On August 5, 1950, a Boeing B-29 Superfortress, operated by the US Air Force and carrying a Mark 4 nuclear bomb, crashed northeast of San Francisco, California. Of the 20 individuals onboard, 12 lost their lives, including Brig. Gen. Robert F. Travis, commander of the 9th Bombardment Wing. The incident also led to the deaths of seven people on the ground.
This is the story of the ill-fated flight.
Boeing B-29 Superfortress
The B-29 Superfortress played a critical role in shaping the outcome of the Second World War. The first one took to the skies in September 1942, after which the aircraft was sent to Europe. Following Germany’s defeat, it saw action in the Pacific Theater.
The B-29 is perhaps most famous for its role in the atomic bombings of Japan. The Enola Gay dropped Little Boy on Hiroshima on August 6, 1945, while Bockscar deployed Fat Man over Nagasaki three days later. These events not only prompted Japan’s surrender, but cemented the B-29 into aviation history.
In July 1950, following the outbreak of the Korean War, 10 Silverplate (nuclear-capable) B-29s were sent to Guam as a deterrent to China, as it was believed the country might take the opportunity to move against Taiwan. The bombers were also there, in case they were needed in Korea. Each carried a Mark 4 nuclear bomb.
A Boeing B-29 Superfortress crashed in California
On August 5, 1950, 20 passengers and crewmen boarded a B-29 Superfortress at Fairfield-Suisun Air Force Base, California, one of them being Brig. Gen. Robert F. Travis. Also aboard was a Mark 4 nuclear bomb, which had had its radioactive core removed.
The bomber started down the runway, reaching 125 MPH about three-quarters down the 8,000-foot tarmac. Suddenly, with all of the propellers maintaining 2,800 RPM, the one being operated by the No. 2 engine shot up to 3,500 RPM. The pilot attempted to correct this by feathering, and, reaching 155 MPH, the B-29 took off. However, the No. 3 engine’s propellor also shot up to 3,500 RPM.
To maintain airspeed, the pilot attempted to retract the landing gear, but was unsuccessful. The aircraft’s speed was reduced to 145 MPH. As the bomber wasn’t high enough to clear the terrain ahead of it, the pilot turned around for an emergency landing. While the crew tried to maintain altitude, the B-29 made contact with the ground, striking it at 120 MPH.
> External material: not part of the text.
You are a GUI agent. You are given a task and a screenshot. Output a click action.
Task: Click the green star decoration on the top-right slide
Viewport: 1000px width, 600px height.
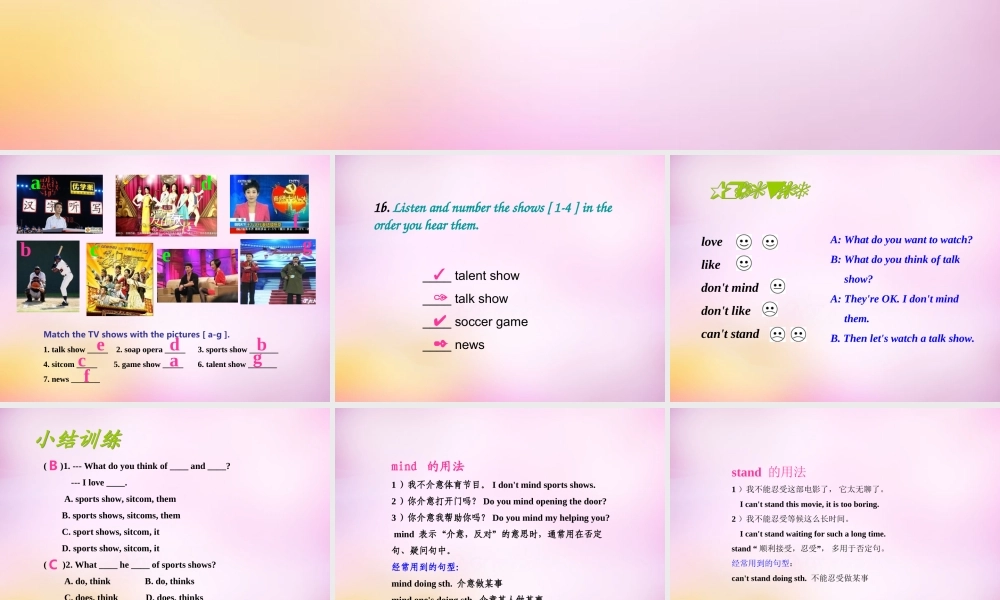tap(760, 188)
The B-29 broke apart and burst into flames. While the escape hatches were all jammed, the crew and passengers were able to exit through holes caused during the crash, as well as windows. Of those onboard, 12 died, with all but one suffering injuries.
Military police, firefighters, men from the air base bakeshop and spectators all ran to help. They were soon ordered to clear the area over fears that the 5,000 pounds of explosives in the Mark 4 would explode. None of them listened and continued trying to help.
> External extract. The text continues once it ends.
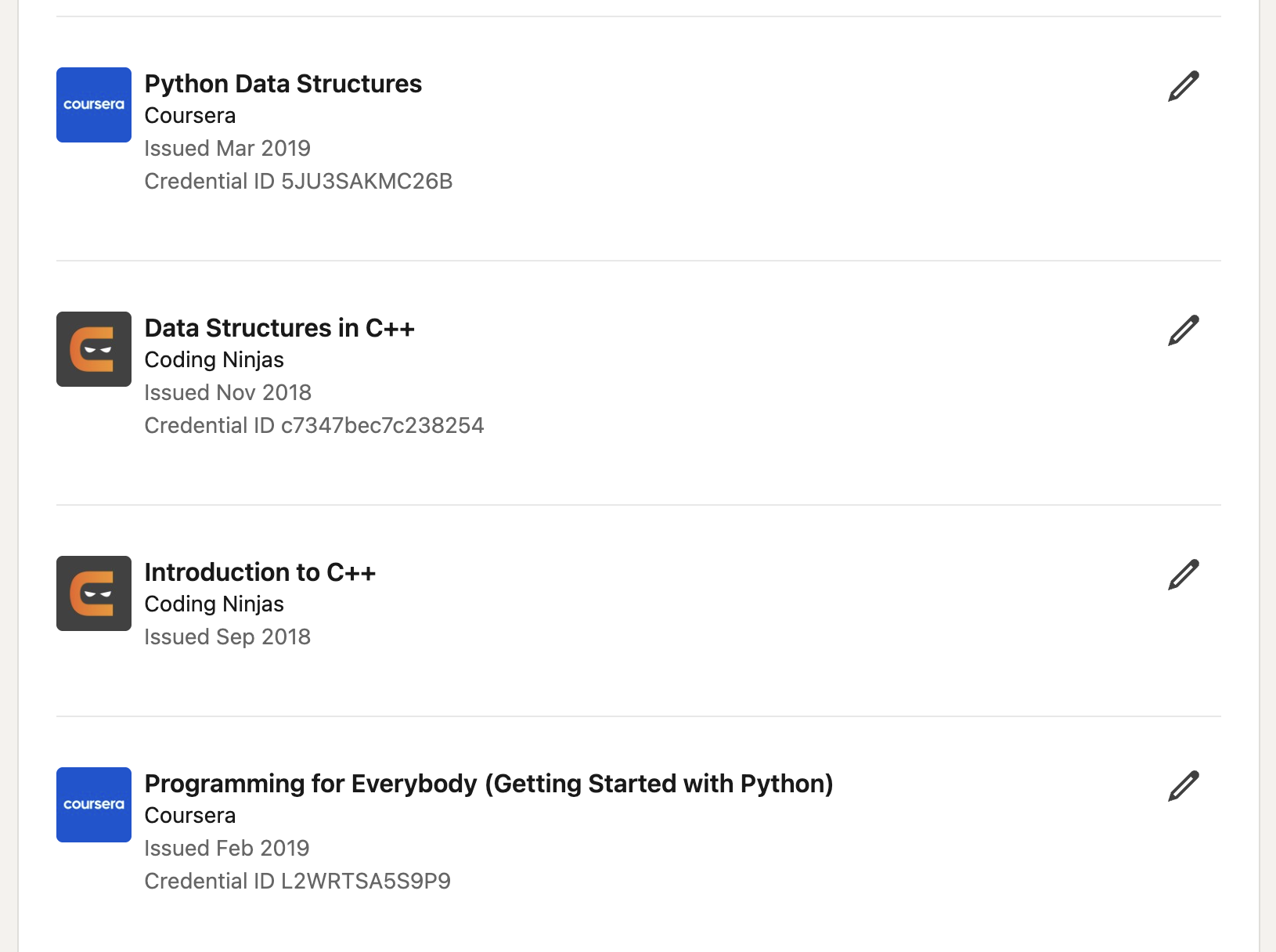Viewport: 1276px width, 952px height.
Task: Select Credential ID c7347bec7c238254 text
Action: 315,426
Twenty minutes after the crash, the explosives detonated, creating a crater that was 20 yards wide and six feet deep. It also spread the wreckage and fuel over a two-square-mile area. Seven people on the ground were killed.
Aftermath of the devastating crash
An official investigation occurred after the fact and found that there had been problems with the B-29 Superfortresses’ engines. An issue had been reported previously and was supposed to be fixed; however, with the engines destroyed and the groundcrew who’d worked on the aircraft dead in the blast, the investigators couldn’t say whether or not it had been fixed.
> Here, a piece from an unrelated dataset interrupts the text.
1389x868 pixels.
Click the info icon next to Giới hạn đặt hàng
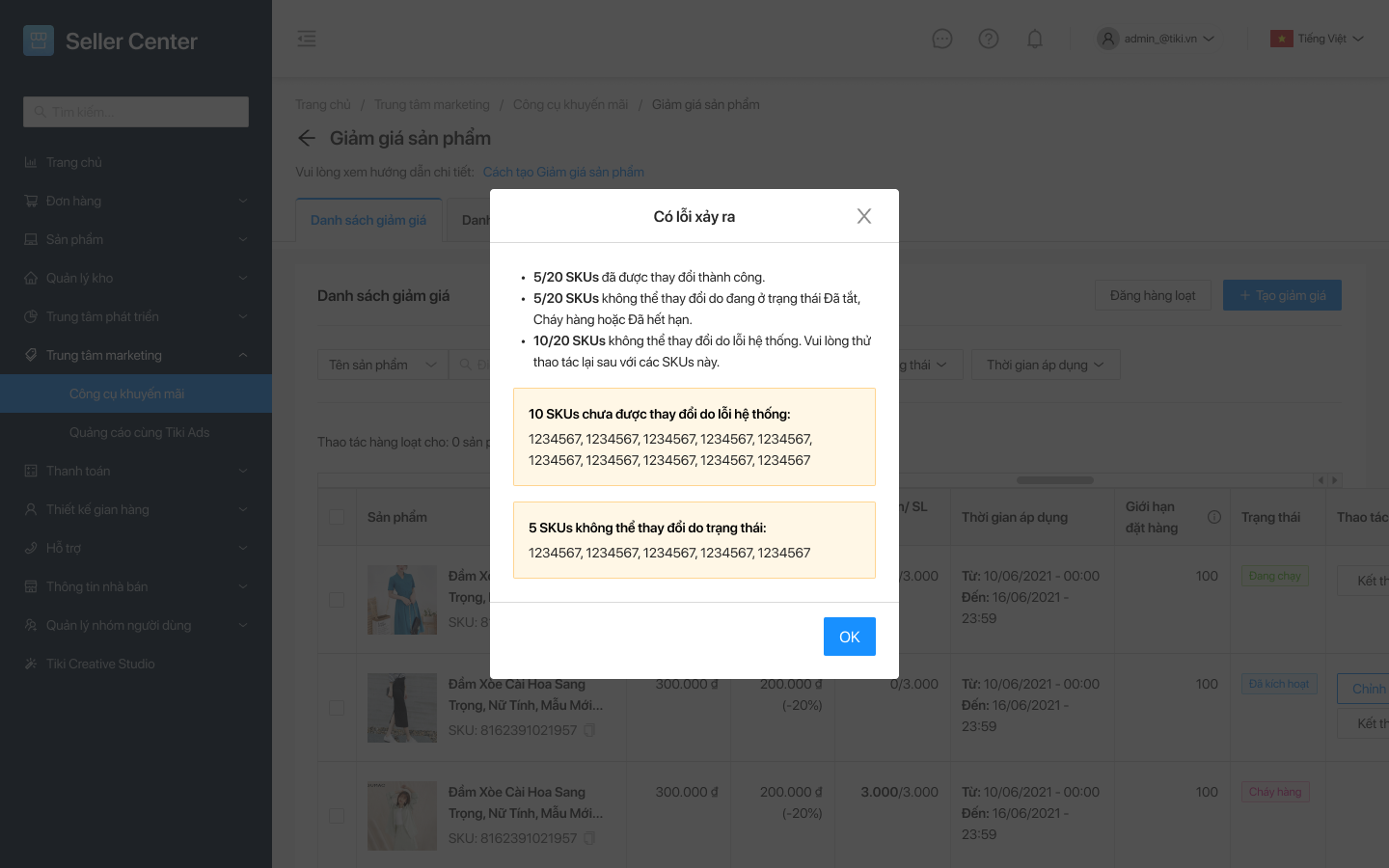(1214, 517)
The crash resulted in changes made to the B-29 operating procedures, with regulations being put in place to ensure all aircraft with the same type of propeller were test-flown after undergoing maintenance.
The greatest legacy of the crash was the renaming of Fairfield-Suisun Air Force Base to Travis Air Force Base, after the brigadier general who perished in the incident. This change was made on October 20, 1950, with a formal renaming ceremony taking place on April 20, 1951.
It wasn’t until 1994 that it was revealed that a nuclear bomb had been onboard the B-29. A public health assessment took place and found that there were no detectable levels of uranium, and the crash site was deemed safe.